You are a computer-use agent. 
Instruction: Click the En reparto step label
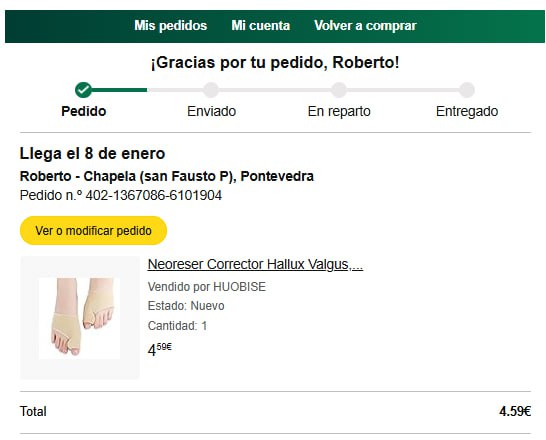click(339, 111)
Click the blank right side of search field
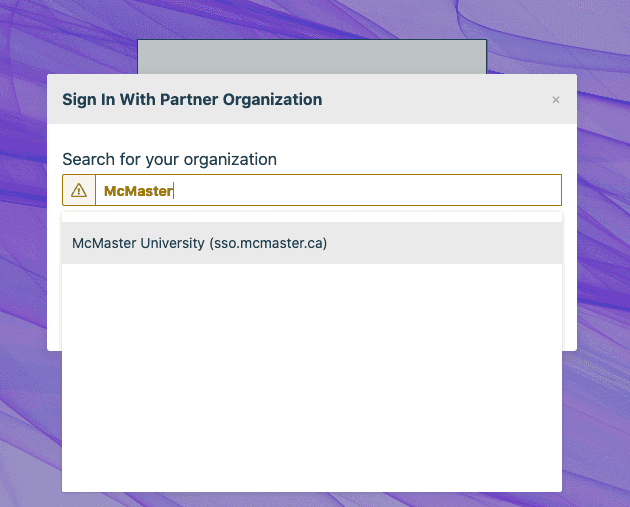The height and width of the screenshot is (507, 630). (x=450, y=191)
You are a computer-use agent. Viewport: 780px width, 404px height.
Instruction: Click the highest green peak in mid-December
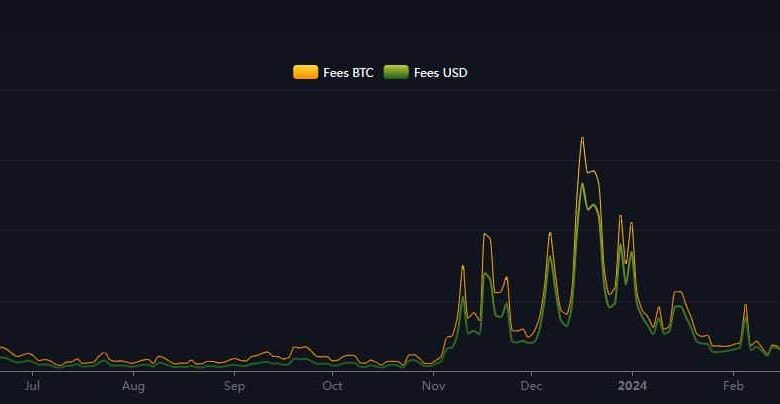[x=582, y=183]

--------

§ What to do: In the records above, locate the lines holding the word "computer". Copy each of them.

§ Your solution:
You are a computer-use agent. 
You are a computer-use agent. Viewport: 780px width, 404px height.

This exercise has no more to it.